Negli ultimi dieci minuti di gara, però, la squadra di Spalletti ha dovuto obbligatoriamente alzare i giri motore, in conseguenza anche di un baricentro bassissimo della Roma, troppo per il livello della partita. Su queste basi l'Inter ha potuto colpire, con gli unici colpi ancora in dote: il cross e il colpo di testa, azione canonica della squadra in nerazzurro, sfruttata il più possibile e, ancora una volta, andata in porto. Un colpo basso per la Roma, all'85esimo, perché la squadra ospite pregustava la festa e la fine della dura situazione psicologica. Una vittoria così non avrebbe convinto nessuno sul piano del gioco ma era un cruciale snodo sulla classifica e per la testa.
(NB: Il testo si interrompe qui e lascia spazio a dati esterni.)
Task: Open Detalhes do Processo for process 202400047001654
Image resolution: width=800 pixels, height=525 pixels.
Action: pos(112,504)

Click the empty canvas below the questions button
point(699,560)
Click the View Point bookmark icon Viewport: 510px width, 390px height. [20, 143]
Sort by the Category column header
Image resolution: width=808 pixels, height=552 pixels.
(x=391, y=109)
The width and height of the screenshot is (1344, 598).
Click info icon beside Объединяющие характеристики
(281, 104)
Doccia gelata, dunque, alla quale la Roma non ha risposto nei minuti restanti, dimostrando per l'ennesima occasione l'incapacità dei suoi uomini e della guida tecnica di reagire nelle difficoltà. Doccia, però, ampiamente evitabile e indotta da un gravissimo errore di posizionamento di Bruno Peres in occasione del cross sfociato nel gol di Vecino. Prima dell'episodio, un secondo tempo a ritmi bassi, assenti, fatti di movimenti prevedibili e quasi zero palloni giocabili.
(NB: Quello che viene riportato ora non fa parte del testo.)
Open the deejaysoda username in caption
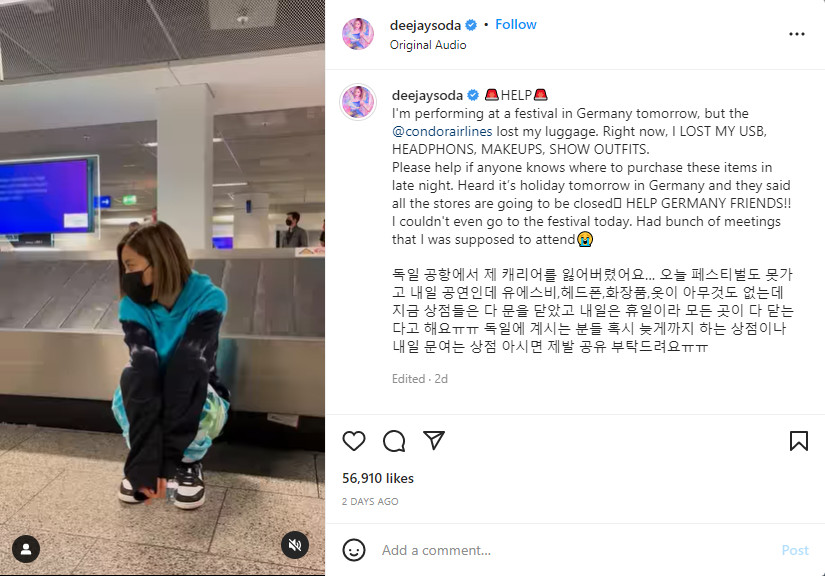The width and height of the screenshot is (825, 576). (427, 95)
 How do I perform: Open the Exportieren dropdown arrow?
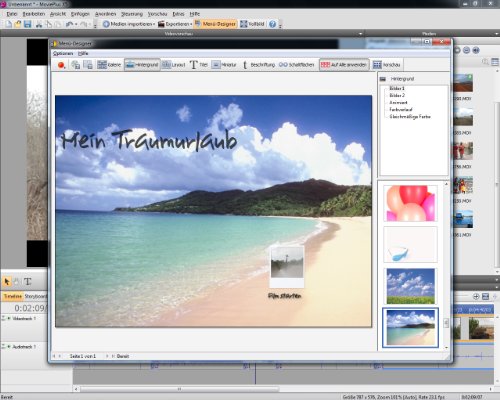191,24
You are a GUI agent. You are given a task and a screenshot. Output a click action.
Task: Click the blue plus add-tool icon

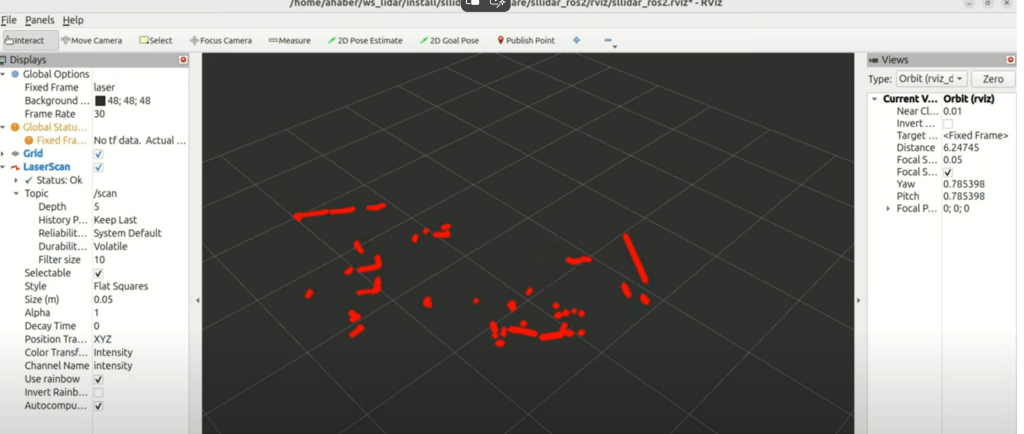click(x=576, y=41)
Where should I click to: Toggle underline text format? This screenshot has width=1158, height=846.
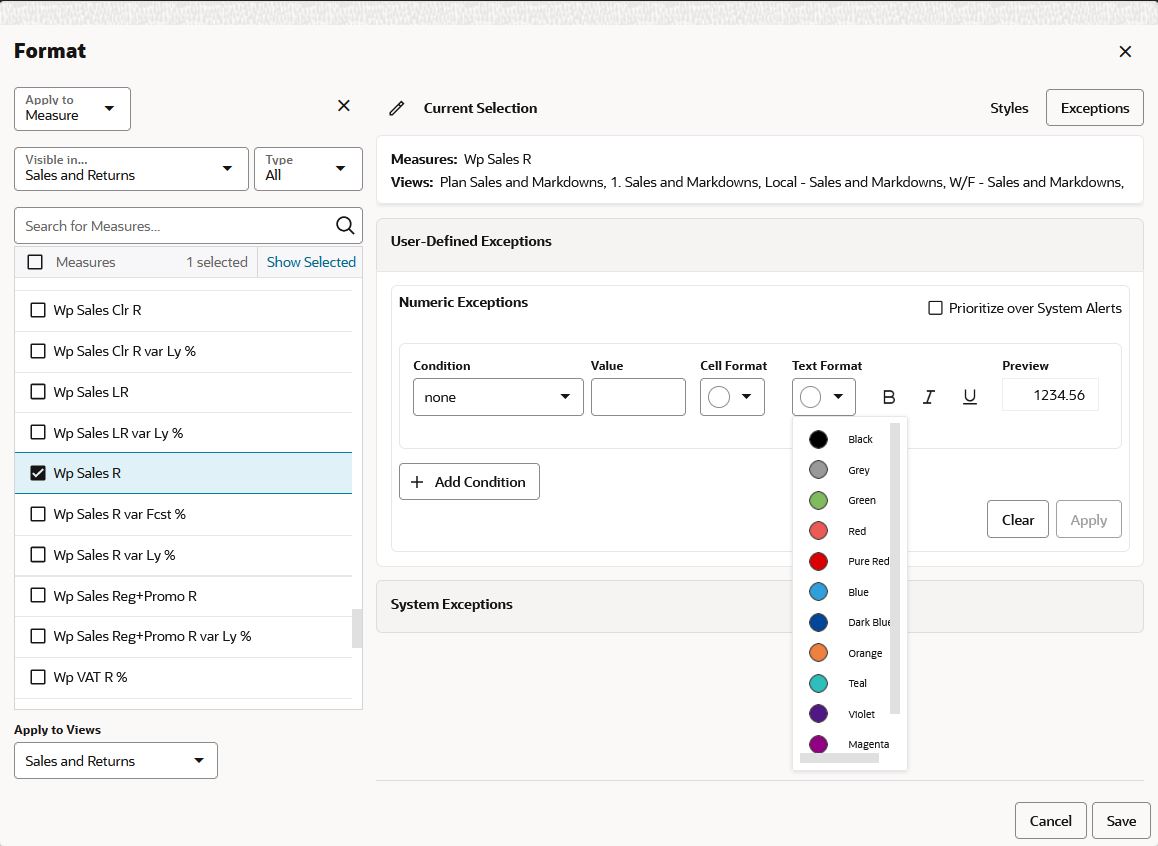[970, 397]
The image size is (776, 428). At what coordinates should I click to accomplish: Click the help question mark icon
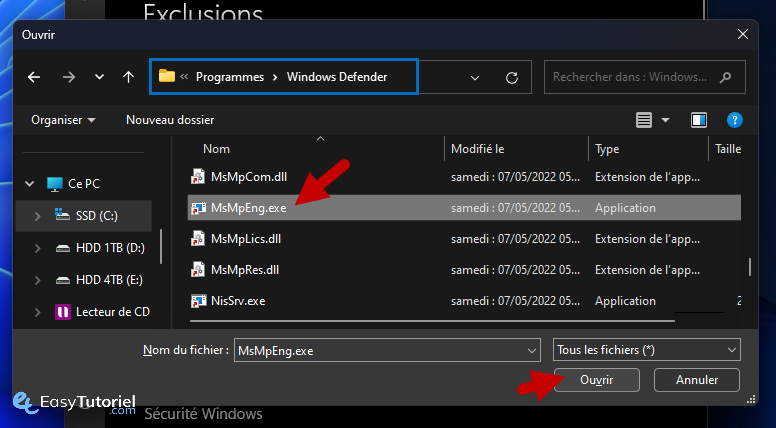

Si è sempre autori del proprio destino, che in queste lunghissime settimane non è cambiato e non sta cambiando, per la Roma: è la squadra stessa, con Di Francesco a capo, a non riuscire a sentirsi vittoriosa e questo incide sull'andamento delle gare, quelle semplici in cui la vittoria è in tasca, quelle difficili in cui però la squadra ha le carte del gioco in mano, quelle di sofferenza dove però gli episodi sembrano favorevoli: in tutte queste situazioni, dal famoso 5 dicembre in poi, si è verificato sempre l'andamento peggiore possibile: non può essere solo sfortuna, non può essere solo un vento passeggero. Cambi poco accorti, spesso però obbligati, condizione fisica sotto il livello di decenza, poca coralità. Una Roma, dicono i più critici, già da rifondare, dalla testa (l'ex Sassuolo) ai piedi (Dzeko, e chi con lui sembra credere sempre meno nella stagione). Una Roma senz'altro da ricercare.